* **What the task requires**:
Your task is to give the number of lines in the listing that include "computer", and nothing else.

# # # # #

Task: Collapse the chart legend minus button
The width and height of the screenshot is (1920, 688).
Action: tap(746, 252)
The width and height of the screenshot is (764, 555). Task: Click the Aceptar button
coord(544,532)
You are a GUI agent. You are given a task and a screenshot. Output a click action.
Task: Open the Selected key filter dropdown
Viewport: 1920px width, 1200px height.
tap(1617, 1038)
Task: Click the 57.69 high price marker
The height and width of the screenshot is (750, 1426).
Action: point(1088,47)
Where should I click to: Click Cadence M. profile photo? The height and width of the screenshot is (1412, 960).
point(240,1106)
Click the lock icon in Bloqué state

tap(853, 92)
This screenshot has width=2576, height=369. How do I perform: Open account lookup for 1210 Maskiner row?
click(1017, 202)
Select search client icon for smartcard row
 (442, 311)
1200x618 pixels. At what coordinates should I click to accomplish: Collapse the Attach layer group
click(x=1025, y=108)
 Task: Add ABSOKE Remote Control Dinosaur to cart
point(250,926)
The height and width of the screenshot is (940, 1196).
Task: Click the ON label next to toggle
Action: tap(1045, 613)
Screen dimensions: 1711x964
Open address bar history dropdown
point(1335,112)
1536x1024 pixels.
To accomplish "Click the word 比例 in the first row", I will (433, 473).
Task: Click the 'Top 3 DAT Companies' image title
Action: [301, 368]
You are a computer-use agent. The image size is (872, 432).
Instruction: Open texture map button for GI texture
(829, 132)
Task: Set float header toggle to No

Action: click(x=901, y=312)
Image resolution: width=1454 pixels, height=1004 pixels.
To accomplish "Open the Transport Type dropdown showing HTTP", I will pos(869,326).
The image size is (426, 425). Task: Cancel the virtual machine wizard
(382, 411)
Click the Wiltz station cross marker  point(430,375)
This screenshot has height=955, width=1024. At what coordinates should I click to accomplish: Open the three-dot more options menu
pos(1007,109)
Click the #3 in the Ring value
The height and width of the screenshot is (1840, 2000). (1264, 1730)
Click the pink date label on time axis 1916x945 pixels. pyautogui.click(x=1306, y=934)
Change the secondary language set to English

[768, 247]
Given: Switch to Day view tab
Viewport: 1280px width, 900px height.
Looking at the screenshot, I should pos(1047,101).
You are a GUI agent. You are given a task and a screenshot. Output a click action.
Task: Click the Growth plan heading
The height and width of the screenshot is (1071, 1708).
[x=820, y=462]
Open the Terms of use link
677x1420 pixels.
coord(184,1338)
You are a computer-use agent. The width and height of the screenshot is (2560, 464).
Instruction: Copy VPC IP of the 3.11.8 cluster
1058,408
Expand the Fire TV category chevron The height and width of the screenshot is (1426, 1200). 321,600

# # # # #

* **Result of the exercise**:
2